Some nice dirty laundry from early Roman history: Romulus and Remus “were nursed by a wolf because they were nursed by Acca Laurentia [. . .] They caled her ‘the wolf’ (lupa) because she was a respected prostitute, and such women are called ‘wolves’ (lupe) on account of their avarice [. . .] That they were fathered by Mars was invented to conceal the disreputable origin of the founders of such a renowned nation, with the behavior of the youths befitting the invented story, for they were rapacious thieves with arrogant spirits, and bellicose.” (9.40.5–6.) That's music to the ears of an old Roman-hater like me :))
Book 10
This book is about Neptune and his descendants. Among the better-known of these we find Scylla (of Scylla and Charybdis), Medusa (“daughter of Phorcys by herself”, 2.11 — another marvel of ancient medical science!), the Cyclopes (especially Polyphemus — Boccaccio has a nice summary of the story of his blinding by Odysseus), the winged horse Pegasus (I *don't* want to know what happened there :P), Nestor (the old Achaean chief from the Trojan war; grandson of Neptune).
King Aegeus of Athens (father of the better-known Theseus), after whom the Aegean sea is named, was apparently also a son of Neptune (10.48). He was a widower and later married Medea after the latter had been abandoned by Jason (10.48.1) — an interesting factoid that was quite new to me. Aegeus and Medea had a sun named Medus, after whom the region of Media is named (10.54.2) — implausible, but a nice story anyway.
The early Roman poet, Ennius, also traced his ancestry to one Mesappus, son of Neptune (10.25.2).
A fine contribution to the science of zoology: “a whale is a marine monster [. . .] when it opens its mouth, the area around it is filled with such an odor that all the fish come close, and it takes what it wants until it has satisfied its hunger” (10.10.3). There must be a ‘your mom’ joke in there somewhere...
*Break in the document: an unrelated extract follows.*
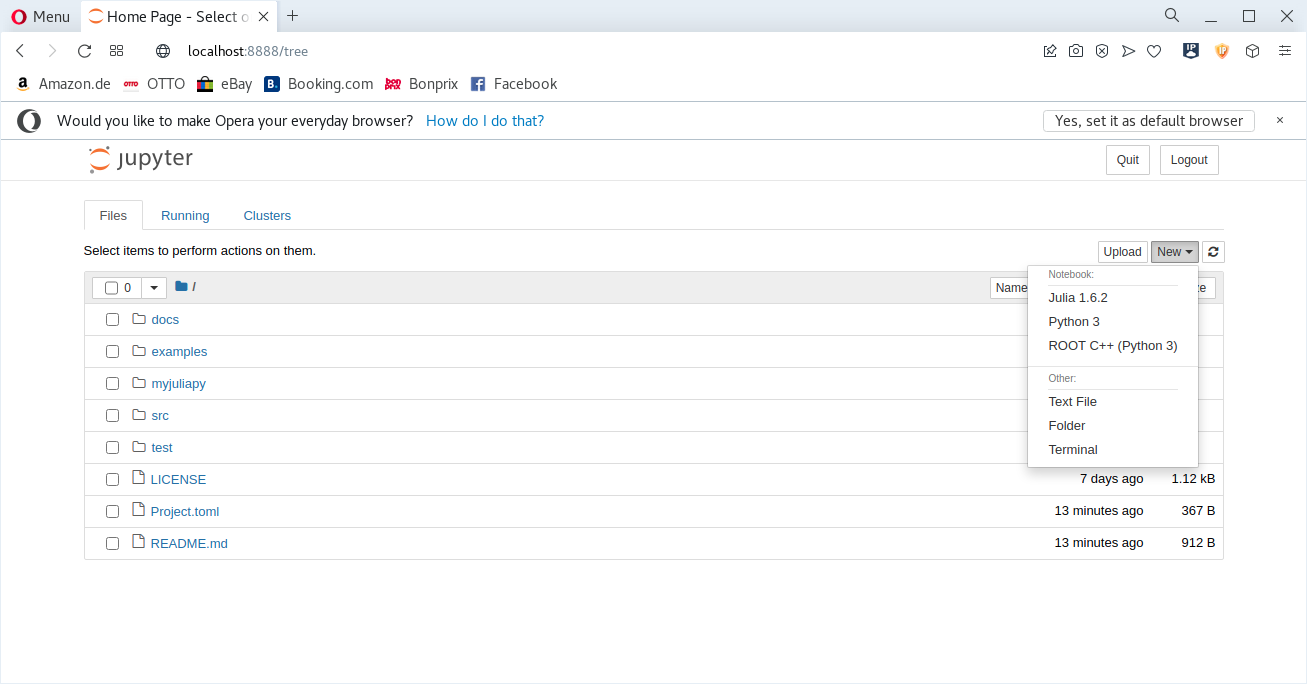Choose Julia 1.6.2 notebook option
This screenshot has height=684, width=1307.
point(1078,298)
Medea “persuaded Pelias' gullible daughters to drain all the cold, old blood from the trembling body of the elderly Pelias with knives so that she could insert new and vibrant blood into his veins.” (10.33.1) A more sober interpretation is that she “sowed discord between Pelias and his daughters”, inducing them to kill him (10.33.2).
*
In my post about vol. 1 I expressed some skepticism as to whether Boccaccio's idea of organizing all of ancient mythology into a huge genealogical tree is a worthwhile effort, but now I'm really starting to warm up to it. This approach often draws your attention to connections between otherwise quite disparate parts of ancient mythology, jumping easily and suddenly from Greece to Rome and back, from one author to another, and giving you a sense that everything really is deeply linked in all sorts of unexpected ways.